_AUFGABEN:_
(1) Nenne alle Akteure, die laut dem ersten Absatz des Auszugs über Klimaneutralität Klimaneutralität wollen.
(2) Schreibe aus dem Auszug über Klimaneutralität den Abschnitt zwischen „Alle legen sie“ und „Kontinent machen soll.“ wörtlich ab, beide Stellen eingeschlossen.

_TEXTAUSZUG:_
_ _ _

Seit neustem wollen auch Nestlé und Bill Gates. Die EU will schon länger, der Schweizer Bundesrat ebenfalls, die Grünen sowieso und die Klimajugend erst recht. Alle wollen sie Klimaneutralität. Netto null Treibhausgase. Die einen wollen bis 2030, andere bis 2040, die meisten bis 2050. Sie alle wissen: Nur wenn der Ausstoss von Treibhausgasen möglichst schnell, möglichst massiv eingeschränkt wird, kann die Klimaerwärmung auf zwei, noch besser auf 1,5 Grad begrenzt werden.
Alle legen sie ambitionierte Pläne vor. Die Klimastrategie des Bundesrates, die er Ende Januar als Ergänzung zu den Energieperspektiven vom November 2020 formuliert hat, soll das Ziel netto null bis 2050 «wirtschafts- und sozialverträglich» erreichen. Kernstück der Strategie ist das CO2-Gesetz, über das wir im Juni abstimmen können. Ebenfalls im Januar präsentierte die Gruppe Klimastreik einen 400-seitigen Klimaaktionsplan mit 138 konkreten Massnahmen, wie das Netto-null-Ziel schon 2030 erreichet werden kann.
Im gleichen Monat legte die Grüne Partei Schweiz mit ihrem Plan für eine klimapositive Schweiz nach. Bis 2030 sollen die Treibhausgase gegenüber 2020 halbiert werden, bis 2040 auf null sinken und ab 2040 mehr Treibhausgase eliminiert als produziert werden. Die EU preschte schon im Dezember 2019 mit ihrem «Green Deal» vor, der Europa zum ersten klimaneutralen Kontinent machen soll.

_ _ _

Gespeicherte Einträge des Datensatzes
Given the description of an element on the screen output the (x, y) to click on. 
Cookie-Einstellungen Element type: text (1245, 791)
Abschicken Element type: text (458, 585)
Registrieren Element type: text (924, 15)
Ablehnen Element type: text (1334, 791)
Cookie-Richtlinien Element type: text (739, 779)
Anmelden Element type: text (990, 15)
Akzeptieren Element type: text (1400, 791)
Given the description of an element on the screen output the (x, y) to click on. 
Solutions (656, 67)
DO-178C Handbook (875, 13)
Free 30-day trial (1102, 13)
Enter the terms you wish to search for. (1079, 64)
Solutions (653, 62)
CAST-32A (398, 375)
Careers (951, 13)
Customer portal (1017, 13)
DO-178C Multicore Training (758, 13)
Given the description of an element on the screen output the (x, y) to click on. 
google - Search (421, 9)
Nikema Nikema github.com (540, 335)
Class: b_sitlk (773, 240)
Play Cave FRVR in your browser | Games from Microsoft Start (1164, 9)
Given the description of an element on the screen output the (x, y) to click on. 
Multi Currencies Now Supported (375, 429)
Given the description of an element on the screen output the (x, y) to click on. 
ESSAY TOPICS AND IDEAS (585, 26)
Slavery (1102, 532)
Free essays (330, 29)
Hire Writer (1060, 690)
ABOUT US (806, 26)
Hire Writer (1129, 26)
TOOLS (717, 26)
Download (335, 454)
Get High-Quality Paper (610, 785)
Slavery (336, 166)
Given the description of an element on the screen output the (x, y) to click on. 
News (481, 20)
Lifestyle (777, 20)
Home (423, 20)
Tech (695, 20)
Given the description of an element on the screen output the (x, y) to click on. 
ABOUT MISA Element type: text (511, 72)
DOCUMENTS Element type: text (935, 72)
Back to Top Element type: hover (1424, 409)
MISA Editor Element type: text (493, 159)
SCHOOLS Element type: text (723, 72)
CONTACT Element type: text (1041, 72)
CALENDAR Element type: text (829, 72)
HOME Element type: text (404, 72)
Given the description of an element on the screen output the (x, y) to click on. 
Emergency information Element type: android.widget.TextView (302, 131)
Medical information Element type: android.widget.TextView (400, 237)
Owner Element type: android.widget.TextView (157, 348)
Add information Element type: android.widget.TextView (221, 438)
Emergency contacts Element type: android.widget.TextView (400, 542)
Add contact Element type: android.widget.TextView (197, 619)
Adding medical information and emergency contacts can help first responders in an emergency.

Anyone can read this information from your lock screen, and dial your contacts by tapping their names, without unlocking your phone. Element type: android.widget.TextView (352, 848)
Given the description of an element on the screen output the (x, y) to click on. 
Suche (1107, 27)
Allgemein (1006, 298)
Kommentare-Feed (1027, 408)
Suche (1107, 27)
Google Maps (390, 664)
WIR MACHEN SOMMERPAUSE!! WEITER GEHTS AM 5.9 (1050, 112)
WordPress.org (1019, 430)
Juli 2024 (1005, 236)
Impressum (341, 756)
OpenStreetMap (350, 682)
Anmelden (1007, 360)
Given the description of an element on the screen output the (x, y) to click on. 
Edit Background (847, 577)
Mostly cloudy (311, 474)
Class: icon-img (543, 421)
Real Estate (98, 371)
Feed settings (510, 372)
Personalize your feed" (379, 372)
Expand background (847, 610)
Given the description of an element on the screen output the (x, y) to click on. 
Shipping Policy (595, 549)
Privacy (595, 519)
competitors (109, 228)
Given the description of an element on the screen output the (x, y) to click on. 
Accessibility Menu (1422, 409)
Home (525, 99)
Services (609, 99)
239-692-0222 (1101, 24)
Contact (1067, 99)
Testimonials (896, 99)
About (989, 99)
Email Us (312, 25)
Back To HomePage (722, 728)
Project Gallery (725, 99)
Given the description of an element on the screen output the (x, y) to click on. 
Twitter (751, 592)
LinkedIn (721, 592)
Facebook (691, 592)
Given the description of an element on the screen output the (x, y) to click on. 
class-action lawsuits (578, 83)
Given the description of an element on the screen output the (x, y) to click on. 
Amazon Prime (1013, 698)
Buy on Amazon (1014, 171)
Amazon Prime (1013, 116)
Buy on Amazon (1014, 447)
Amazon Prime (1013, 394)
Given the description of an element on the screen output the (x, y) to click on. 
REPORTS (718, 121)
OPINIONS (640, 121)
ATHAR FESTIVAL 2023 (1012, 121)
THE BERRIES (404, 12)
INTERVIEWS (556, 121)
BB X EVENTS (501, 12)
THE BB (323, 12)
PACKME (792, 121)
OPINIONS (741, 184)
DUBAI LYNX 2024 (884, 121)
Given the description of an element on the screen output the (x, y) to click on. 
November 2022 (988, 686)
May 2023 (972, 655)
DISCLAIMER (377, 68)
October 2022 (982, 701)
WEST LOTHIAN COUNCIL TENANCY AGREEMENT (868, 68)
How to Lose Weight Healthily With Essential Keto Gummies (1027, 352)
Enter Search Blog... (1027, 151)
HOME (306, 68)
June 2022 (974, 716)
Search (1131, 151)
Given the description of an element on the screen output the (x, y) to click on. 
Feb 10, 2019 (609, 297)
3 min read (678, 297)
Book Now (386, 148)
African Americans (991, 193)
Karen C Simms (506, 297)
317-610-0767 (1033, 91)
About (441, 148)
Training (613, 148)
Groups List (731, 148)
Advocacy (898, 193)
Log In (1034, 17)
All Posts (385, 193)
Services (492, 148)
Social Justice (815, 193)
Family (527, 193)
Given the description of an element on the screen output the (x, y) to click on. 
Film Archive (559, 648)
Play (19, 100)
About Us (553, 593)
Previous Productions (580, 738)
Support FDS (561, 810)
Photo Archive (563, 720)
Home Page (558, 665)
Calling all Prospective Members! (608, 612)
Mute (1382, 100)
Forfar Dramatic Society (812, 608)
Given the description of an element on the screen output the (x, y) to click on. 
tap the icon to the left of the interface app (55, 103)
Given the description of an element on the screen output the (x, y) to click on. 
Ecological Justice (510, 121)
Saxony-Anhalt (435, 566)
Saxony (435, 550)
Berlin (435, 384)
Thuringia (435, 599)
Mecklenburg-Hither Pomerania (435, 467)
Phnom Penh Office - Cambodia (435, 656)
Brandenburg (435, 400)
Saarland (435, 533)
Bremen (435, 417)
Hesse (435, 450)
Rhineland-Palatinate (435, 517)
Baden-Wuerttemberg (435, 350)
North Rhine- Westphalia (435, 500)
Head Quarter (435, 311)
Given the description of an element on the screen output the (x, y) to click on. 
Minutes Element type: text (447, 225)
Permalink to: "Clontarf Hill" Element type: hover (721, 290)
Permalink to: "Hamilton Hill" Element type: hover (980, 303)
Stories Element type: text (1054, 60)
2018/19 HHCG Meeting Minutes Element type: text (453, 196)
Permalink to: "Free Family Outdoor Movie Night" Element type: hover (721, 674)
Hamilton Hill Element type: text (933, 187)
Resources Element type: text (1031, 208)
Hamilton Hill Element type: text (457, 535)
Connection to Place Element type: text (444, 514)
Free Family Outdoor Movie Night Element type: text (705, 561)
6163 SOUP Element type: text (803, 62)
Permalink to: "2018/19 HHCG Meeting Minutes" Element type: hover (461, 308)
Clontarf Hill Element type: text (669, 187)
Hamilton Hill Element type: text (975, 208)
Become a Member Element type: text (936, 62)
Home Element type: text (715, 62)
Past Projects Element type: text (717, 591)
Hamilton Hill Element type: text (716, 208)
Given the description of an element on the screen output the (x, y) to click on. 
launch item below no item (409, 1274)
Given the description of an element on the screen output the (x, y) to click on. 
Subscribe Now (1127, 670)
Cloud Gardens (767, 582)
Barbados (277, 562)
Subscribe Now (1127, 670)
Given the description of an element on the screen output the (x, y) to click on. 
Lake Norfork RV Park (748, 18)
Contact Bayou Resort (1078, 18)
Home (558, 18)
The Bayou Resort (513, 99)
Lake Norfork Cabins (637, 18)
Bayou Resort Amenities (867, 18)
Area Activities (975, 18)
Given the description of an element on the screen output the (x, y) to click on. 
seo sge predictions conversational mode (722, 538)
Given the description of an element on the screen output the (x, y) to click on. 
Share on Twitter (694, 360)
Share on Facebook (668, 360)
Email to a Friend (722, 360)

_ _ _

_LÖSUNGEN:_
(1) Nestlé, Bill Gates, die EU, der Schweizer Bundesrat, die Grünen, die Klimajugend

(2)
Alle legen sie ambitionierte Pläne vor. Die Klimastrategie des Bundesrates, die er Ende Januar als Ergänzung zu den Energieperspektiven vom November 2020 formuliert hat, soll das Ziel netto null bis 2050 «wirtschafts- und sozialverträglich» erreichen. Kernstück der Strategie ist das CO2-Gesetz, über das wir im Juni abstimmen können. Ebenfalls im Januar präsentierte die Gruppe Klimastreik einen 400-seitigen Klimaaktionsplan mit 138 konkreten Massnahmen, wie das Netto-null-Ziel schon 2030 erreichet werden kann.
Im gleichen Monat legte die Grüne Partei Schweiz mit ihrem Plan für eine klimapositive Schweiz nach. Bis 2030 sollen die Treibhausgase gegenüber 2020 halbiert werden, bis 2040 auf null sinken und ab 2040 mehr Treibhausgase eliminiert als produziert werden. Die EU preschte schon im Dezember 2019 mit ihrem «Green Deal» vor, der Europa zum ersten klimaneutralen Kontinent machen soll.